Is This A Cedar Which I See Before Me?

According to my parents, I was taken to quite a number of Scottish castles as a kid. And yet, somehow, I can never seem to remember any of them.

With the Scottish sun finally hitting its stride after several centuries of build up, it was decided that rather than spend another day in the garden or pottering around Broughty Ferry it was time to go a little further afield.

Having visited Glen Doll and Kirriemuir only recently, a course was set for nearby Glamis, a small village situated on the River of Dean. In particular, the plan was to visit Glamis Castle, a 17th century mansion that once served as the birthplace for the late Queen Mother, and was before that imagined as the childhood home of William Shakespeare’s Macbeth.

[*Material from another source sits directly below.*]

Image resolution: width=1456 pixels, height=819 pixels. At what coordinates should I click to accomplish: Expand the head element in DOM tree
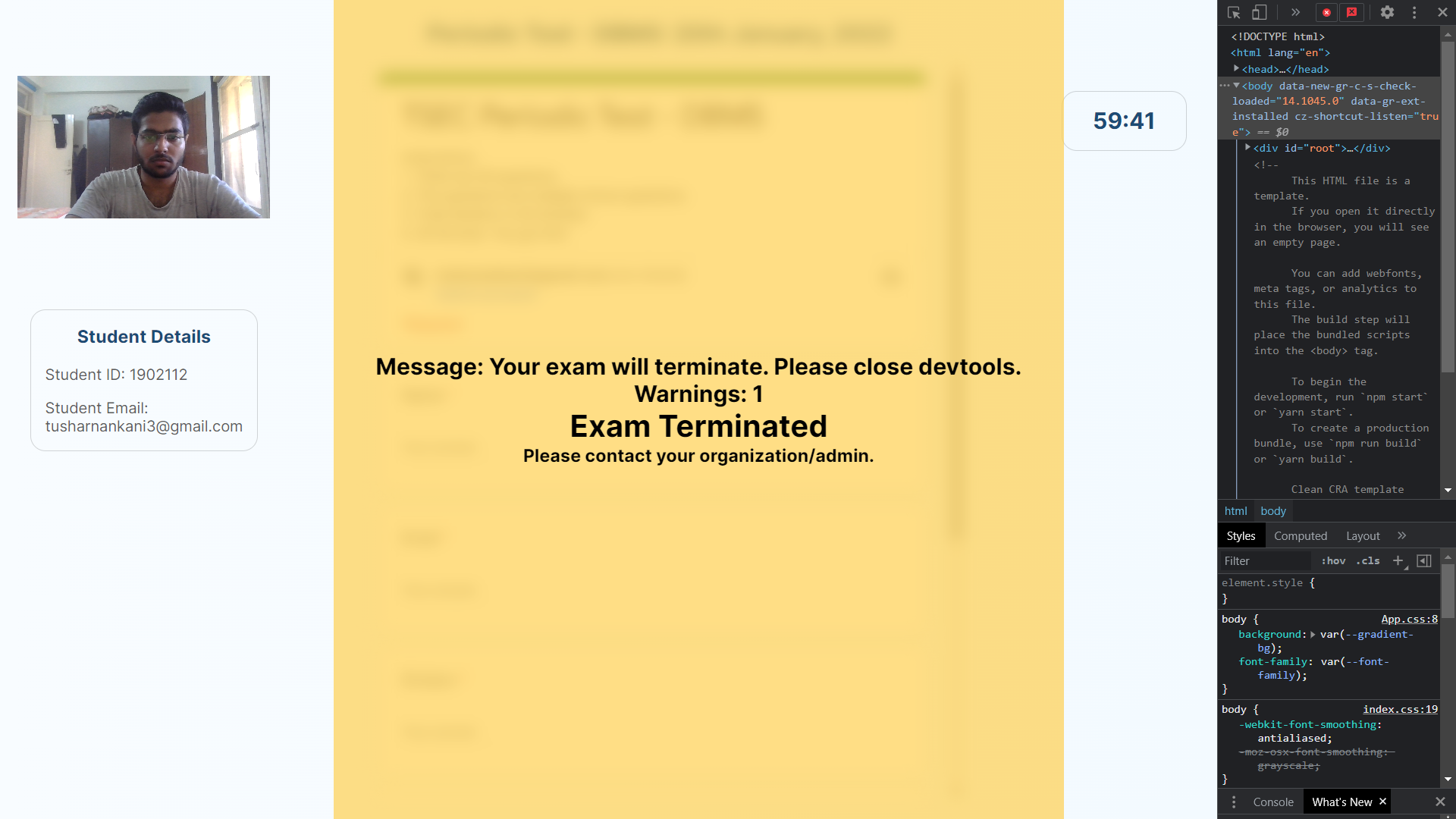point(1237,68)
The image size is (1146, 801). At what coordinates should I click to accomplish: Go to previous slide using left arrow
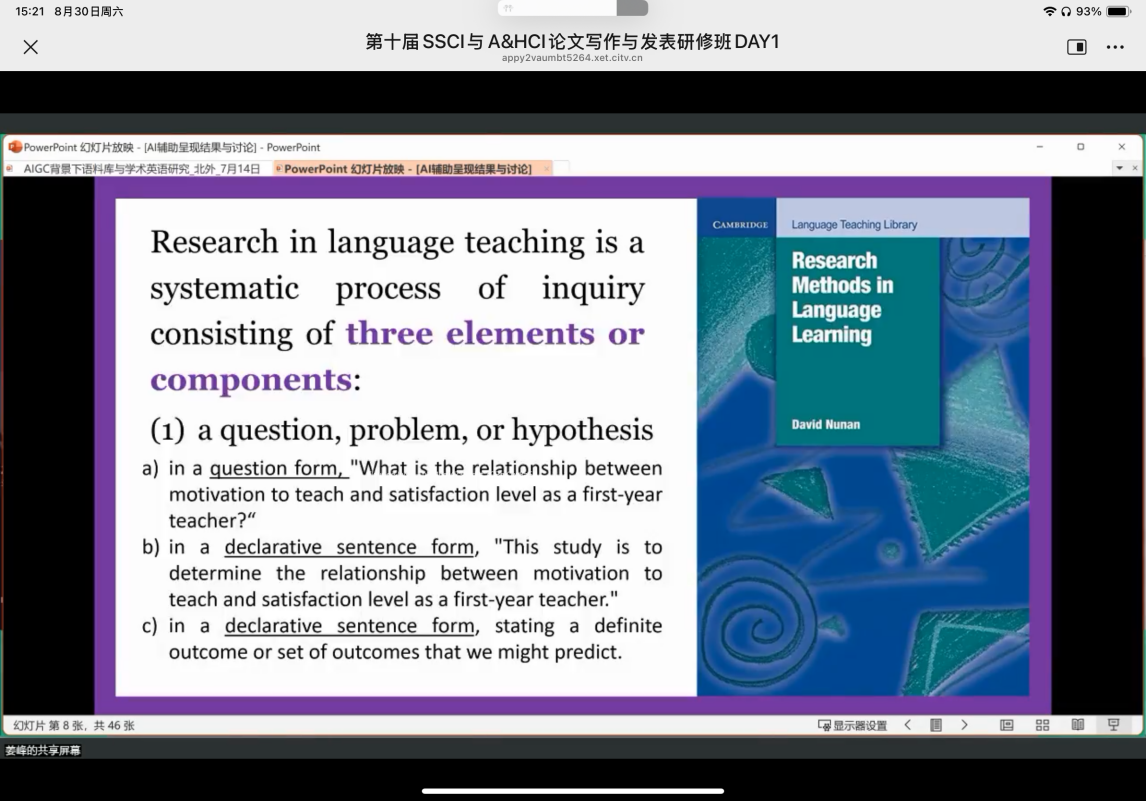pyautogui.click(x=908, y=725)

Not far from Forfar, Glamis Castle and the surrounding grounds occupy fertile lowland in the valley between the Sidlaw Hills and Grampian Mountains. Covering 14,000 acres, the estate houses a variety of non-native trees, cash crops and smaller wildlife, including the ever-elusive red squirrel. The resident Earl and Countess of Strathmore and Kinghorne also keep a relatively large number of Highland cattle, each carrying his or her own weight in flies.

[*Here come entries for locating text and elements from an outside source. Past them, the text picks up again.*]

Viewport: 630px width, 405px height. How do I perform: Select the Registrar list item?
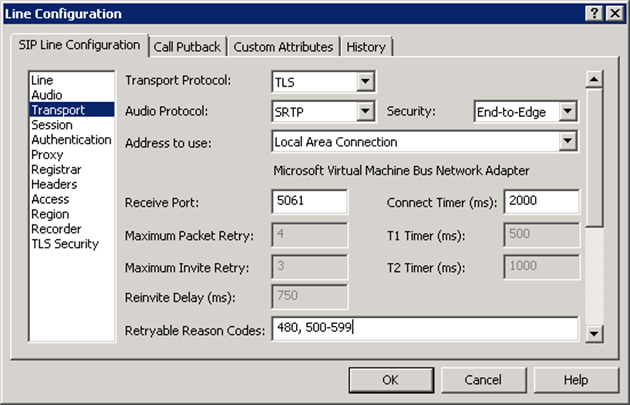click(x=56, y=170)
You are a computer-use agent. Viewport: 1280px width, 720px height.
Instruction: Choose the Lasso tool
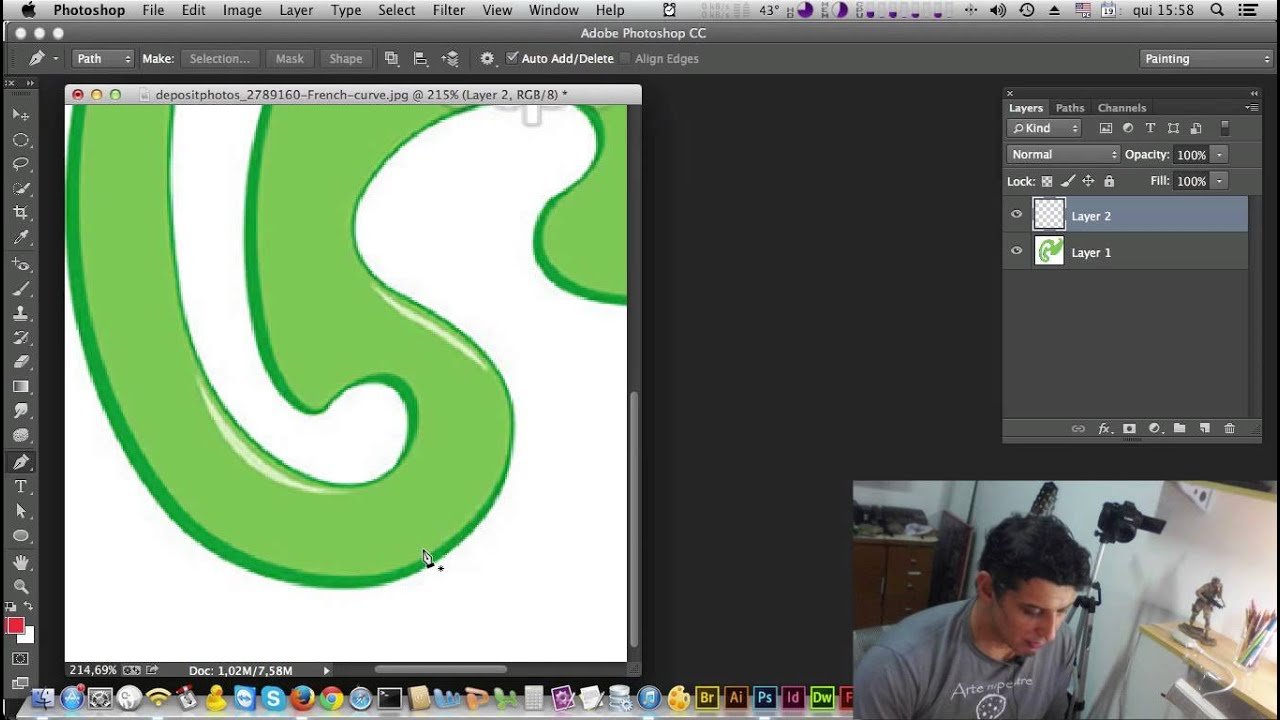(x=22, y=163)
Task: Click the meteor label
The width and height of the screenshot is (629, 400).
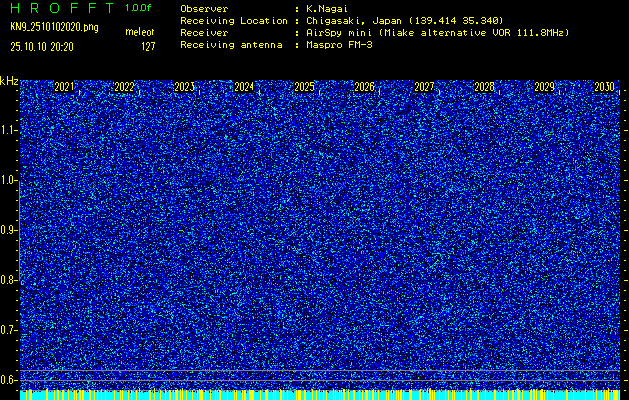Action: point(139,33)
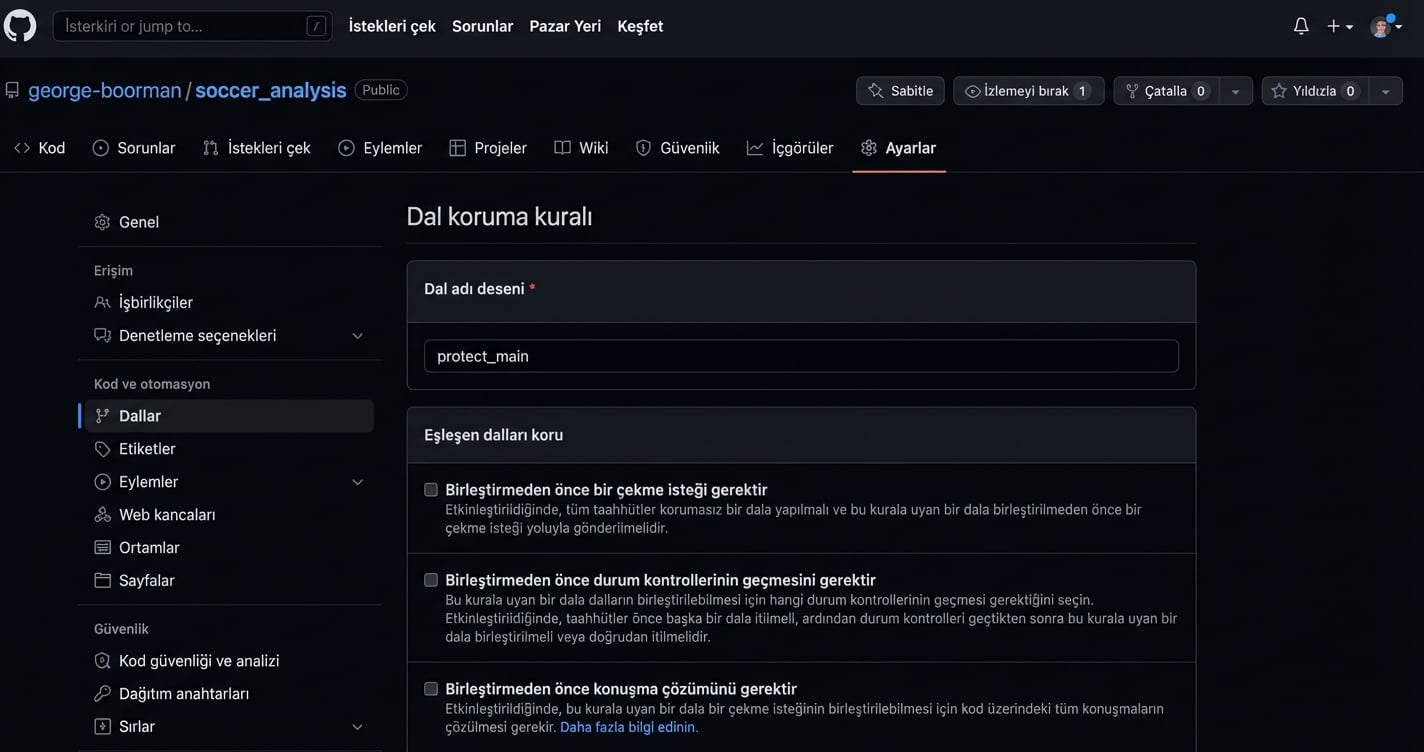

Highland Cow Glamis Castle

The castle itself is said to be haunted; indeed, it is often listed as one of the most haunted buildings in Britain. The legends include a young deformed boy who was bricked up in one of the castles many allegedly hidden rooms; either a monster or a vampire, depending on who you’re humouring, he was known only to a select few servants, but was rumoured to reveal himself on occasion to visitors. There’s also Jack The Runner, a harmless spectre occasionally seen crossing the grounds, and Earl Beardie, who lost his soul to the devil during a game of cards.

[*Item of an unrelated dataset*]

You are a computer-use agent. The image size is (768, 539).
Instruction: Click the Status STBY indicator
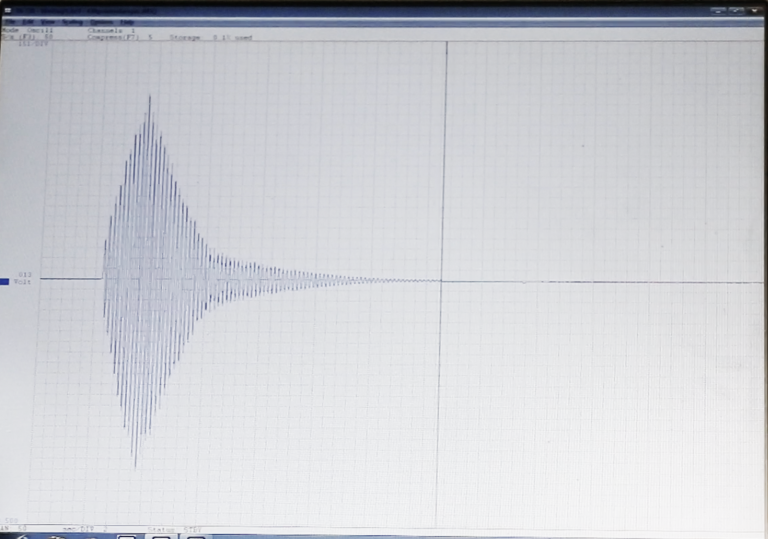click(x=174, y=530)
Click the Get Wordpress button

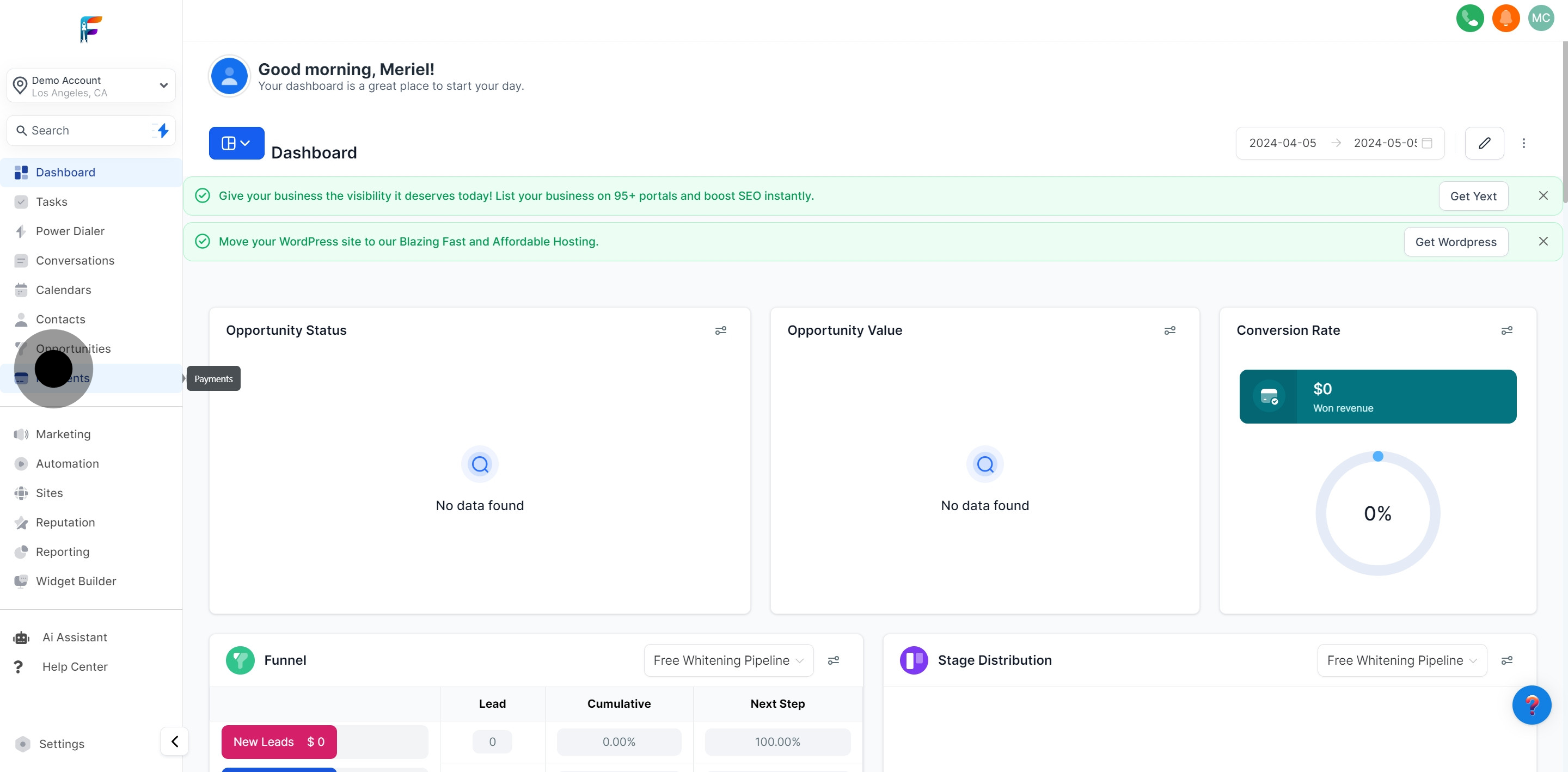[x=1455, y=242]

Having parked in the grounds for the princely sum of £13, we began the morning by tracing a proscribed route to The Walled Garden. Skirting the visitor’s centre and a children’s playground, we made our way to the river, and, following it north-east, crossed a picturesque brick bridge approximately half-way to the flower garden. The riverside boasted a number of impressively twisty trees — each tagged with its own metal ID (hence my sudden knowledge of trees) — including Western Red Cedar and False Cypress.

The garden itself was absolutely spectacular, a beautifully wrought iron gate leading into a courtyard centered around a large, ornate fountain, which was in actual fact added only last year (or so the internet tells me). Each of its two dissecting corridors were flanked by crisp and colourful flora — including a stunning display of primrose, rhododendrons and azaleas — the flowerbeds as structured and symmetrical as the surrounding brickwork. Scientists may be trying to convince you that bees are disappearing, but really they’re just taking up residence here.

Italian Gardens Glamis Castle

Crossing the Earl Michael Bridge to the Pinetum, the track lead through a towering forest of hay-fever-inducing Douglas Fir and various North American conifers. Re-crossing the river at an intersection marked by bathing Highland cattle, wet flies and another iron bridge, the trail passed a memorial dedicated to Princess Margaret and ended suddenly and ceremoniously at the elaborate Italian Gardens.

We closed the gate behind us to keep out the rabbits, and followed the perimeter yew hedges around the formal lawns, the path taking us over two raised terraces. I’m not sure what made the gardens Italian exactly, but they were commissioned by Countess Cecilia (the Queen mum’s mum) in 1910, and designed by Arthur Castings (the Queen’s great-, great-gardener). Embedded in alcoves in the hedge stood magnificent marble statues, depicting a number of unknown figures alongside what appears to have been Little Bo-Peep.

Exiting through the south gate, wrought to celebrate the Queen Mother’s 80th birthday — and passing by a small animal graveyard commemorating the likes of Hercules, a Labrador which died in 2006, and something called Fizz Whizzy — we left the treeline and emerged back onto the manicured lawns. Glamis Castle once again rose before us, as we made our way back to the visitor’s centre — the Pavilion Shop — for some much needed ice cream and the sun cream we had stupidly left in the car.

I may have forgotten it once, but Glamis Castle is not the sort of place you could ever forget twice; enchantingly vast and exquisitely maintained, it really is one of the most stunning estates Scotland has to offer. And we never even went inside.